Meta desiste de monitorar funcionários diante de reação negativa
Meta ajusta coleta de dados para treinamento de inteligência artificial após resistência de funcionários.
A Meta anunciou mudanças em sua política de coleta de dados, que envolve o monitoramento de movimentos de mouse e digitações de funcionários, após forte resistência interna.
Em um memorando, o vice-presidente da unidade Superintelligence Labs, Stephane Kasriel, revelou que os funcionários agora poderão pausar a coleta de dados por até 30 minutos e solicitar exceções ao programa. Essas mudanças visam responder às preocupações sobre privacidade e o impacto no desempenho dos computadores.
A empresa também implementou melhorias para reduzir o consumo de bateria e o uso de dados, que haviam gerado reclamações entre os empregados. Kasriel destacou que, apesar da confiança nas medidas de proteção de privacidade, a Meta decidiu ouvir as preocupações dos colaboradores sobre a coleta de dados em dispositivos de trabalho.
Recentemente, a Meta havia introduzido um novo software de rastreamento para capturar as atividades dos funcionários, com o objetivo de treinar seus modelos de IA. Essa iniciativa faz parte de um esforço maior para desenvolver agentes de IA capazes de realizar tarefas de forma autônoma.

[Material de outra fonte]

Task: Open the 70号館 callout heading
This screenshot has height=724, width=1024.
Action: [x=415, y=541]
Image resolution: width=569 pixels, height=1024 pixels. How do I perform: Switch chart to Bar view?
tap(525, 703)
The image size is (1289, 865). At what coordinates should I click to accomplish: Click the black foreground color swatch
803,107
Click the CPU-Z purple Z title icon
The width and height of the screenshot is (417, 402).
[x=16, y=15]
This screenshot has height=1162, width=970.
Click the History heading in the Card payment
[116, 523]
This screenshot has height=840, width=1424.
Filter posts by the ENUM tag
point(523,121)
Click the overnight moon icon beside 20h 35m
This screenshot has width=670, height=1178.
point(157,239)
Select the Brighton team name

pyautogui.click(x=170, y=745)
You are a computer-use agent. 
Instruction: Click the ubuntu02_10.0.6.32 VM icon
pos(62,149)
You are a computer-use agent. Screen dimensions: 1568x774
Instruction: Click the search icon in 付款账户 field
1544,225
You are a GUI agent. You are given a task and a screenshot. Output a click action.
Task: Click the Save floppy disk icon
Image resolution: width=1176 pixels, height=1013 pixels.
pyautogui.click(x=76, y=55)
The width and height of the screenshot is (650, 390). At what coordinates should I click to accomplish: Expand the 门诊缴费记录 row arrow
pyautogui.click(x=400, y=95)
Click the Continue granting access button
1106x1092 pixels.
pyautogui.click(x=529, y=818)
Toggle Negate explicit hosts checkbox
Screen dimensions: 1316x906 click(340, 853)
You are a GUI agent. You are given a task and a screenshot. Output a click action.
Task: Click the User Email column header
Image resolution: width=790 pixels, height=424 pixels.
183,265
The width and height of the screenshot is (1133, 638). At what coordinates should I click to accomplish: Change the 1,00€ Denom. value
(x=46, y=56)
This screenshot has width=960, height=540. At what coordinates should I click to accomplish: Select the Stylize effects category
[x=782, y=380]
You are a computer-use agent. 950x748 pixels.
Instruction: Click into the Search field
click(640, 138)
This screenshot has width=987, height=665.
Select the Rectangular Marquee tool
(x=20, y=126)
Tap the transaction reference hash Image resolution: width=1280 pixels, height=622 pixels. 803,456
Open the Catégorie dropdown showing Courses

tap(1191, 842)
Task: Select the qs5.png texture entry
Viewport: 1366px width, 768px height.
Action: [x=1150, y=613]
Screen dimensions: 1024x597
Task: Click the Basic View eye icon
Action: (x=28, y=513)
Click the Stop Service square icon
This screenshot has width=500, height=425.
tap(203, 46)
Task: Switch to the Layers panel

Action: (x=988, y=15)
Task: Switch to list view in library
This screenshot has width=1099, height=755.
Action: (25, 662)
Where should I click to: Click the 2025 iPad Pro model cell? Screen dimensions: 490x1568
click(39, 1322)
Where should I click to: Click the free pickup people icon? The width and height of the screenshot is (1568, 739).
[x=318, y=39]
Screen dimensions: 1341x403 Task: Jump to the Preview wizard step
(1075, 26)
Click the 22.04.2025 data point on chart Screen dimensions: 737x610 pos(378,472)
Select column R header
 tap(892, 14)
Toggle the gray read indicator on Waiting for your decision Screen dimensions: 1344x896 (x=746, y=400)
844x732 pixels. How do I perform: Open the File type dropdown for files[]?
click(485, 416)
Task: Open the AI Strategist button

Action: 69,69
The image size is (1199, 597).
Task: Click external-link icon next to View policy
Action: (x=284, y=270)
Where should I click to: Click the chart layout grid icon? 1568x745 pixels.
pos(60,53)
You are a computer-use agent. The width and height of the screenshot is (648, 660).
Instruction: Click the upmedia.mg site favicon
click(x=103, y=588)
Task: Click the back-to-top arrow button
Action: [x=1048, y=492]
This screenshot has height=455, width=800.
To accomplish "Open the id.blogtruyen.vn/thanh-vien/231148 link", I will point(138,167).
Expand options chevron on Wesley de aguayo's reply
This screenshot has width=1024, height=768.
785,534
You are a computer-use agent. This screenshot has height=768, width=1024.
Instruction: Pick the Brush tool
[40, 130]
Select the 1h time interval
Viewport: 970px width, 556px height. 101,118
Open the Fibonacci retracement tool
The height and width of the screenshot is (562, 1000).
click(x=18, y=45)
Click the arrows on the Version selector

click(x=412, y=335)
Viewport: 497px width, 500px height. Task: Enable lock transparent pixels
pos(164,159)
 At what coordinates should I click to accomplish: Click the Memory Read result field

A reação negativa dos funcionários foi significativa, com muitos comparando a empresa a uma “fábrica de extração de dados”. As preocupações também se estendem a possíveis problemas regulatórios na União Europeia, onde a coleta de dados é um assunto delicado.
Além disso, a Meta agora permitirá que um grupo restrito de funcionários pause o rastreamento, especialmente aqueles que trabalham remotamente ou lidam com informações sensíveis. Contudo, a maioria dos colaboradores ainda precisará permitir o monitoramento de suas atividades.
O programa, conhecido como Model Capability Initiative (MCI), já havia enfrentado protestos antes de sua implementação, especialmente após demissões em massa na empresa. Em uma reunião recente, o CEO Mark Zuckerberg defendeu a coleta de dados, afirmando que observar funcionários talentosos é crucial para acelerar o aprendizado da IA.
Zuckerberg garantiu que os dados não seriam usados para vigilância ou avaliação de desempenho, enfatizando que o foco é aprimorar os modelos de IA com base nas interações dos usuários. Ele também sugeriu que, se o sistema se mostrar eficaz, a Meta pode expandir essas práticas no futuro.